- Posted by Chris Lincoln
- On 23rd January 2018
A report by the Royal College of Paediatrics and Child Health (RCPCH) has found that not enough is being done in England to combat childhood health problems.
Despite the government stating “world-leading plans” are in place, including the introduction of sugar tax, England is falling behind most other European countries when it comes to child health.
The report showed that funds spent on the problem had actually dropped by £8 million in the last year. England was also the only country to make a negative impact in one of the recommendations set out by the RCPCH in its State of Child Health report last year.
Labour’s shadow health secretary, Jonathan Ashworth, told the BBC: “This report is a stark reminder that there are over two million children with health-related vulnerabilities being let down by an underfunded and overstretched health system.”
Izzi Seccombe, from the Local Government Association, has concerns about the future of the country in light of these problems: “Public health services play a vital role in improving the health of children, young people and adults, reducing the need for treatment later down the line and easing the pressure on the NHS.”
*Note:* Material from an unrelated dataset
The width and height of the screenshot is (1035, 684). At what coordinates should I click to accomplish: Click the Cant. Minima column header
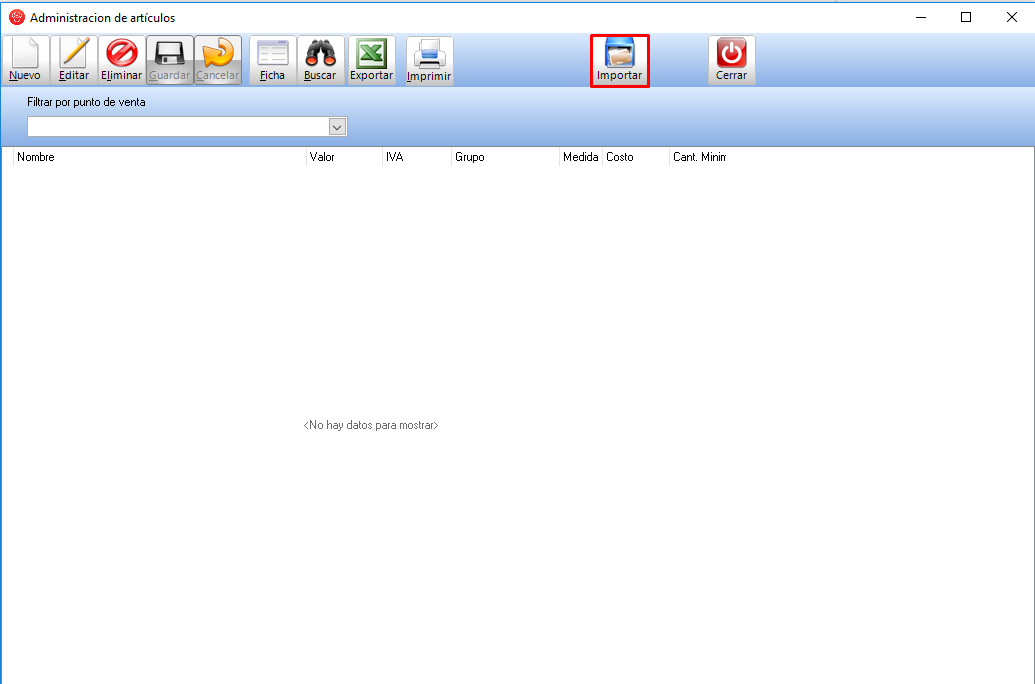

Professor Neena Modi, president of the RCPCH, suggested: “There must be far better investment in prevention, which will reap immeasurable long-term benefits.”
This is where Evolve’s XLR8 holiday courses are looking to help. During half-term, children are invited to attend their local secondary school and take part in a range of activities whilst making new friends.
Sessions are led by specially trained Health Mentors who take children through a variety of different opportunities based on arts, crafts, drama, team-building and sports, all of which have a physical element. Each day includes designated health discussions where children consider the importance of developing a healthy lifestyle. In many cases, local supermarkets provide healthy lunches and snacks to maintain that thought process.
Evolve’s mission continues into term-time through the implementation of the award-winning Project HERO initiative. Health Mentors are deployed in schools and tasked with improving the physical and mental health and wellbeing of pupils. Their progress is recorded through a unique health and wellbeing toolkit that generates realistic statistics to track the positive impact of their interventions.
Currently, over 3,000 pupils are benefiting from Health Mentor support as we continue our ambition to make a change for the better when it comes to children’s health and wellbeing.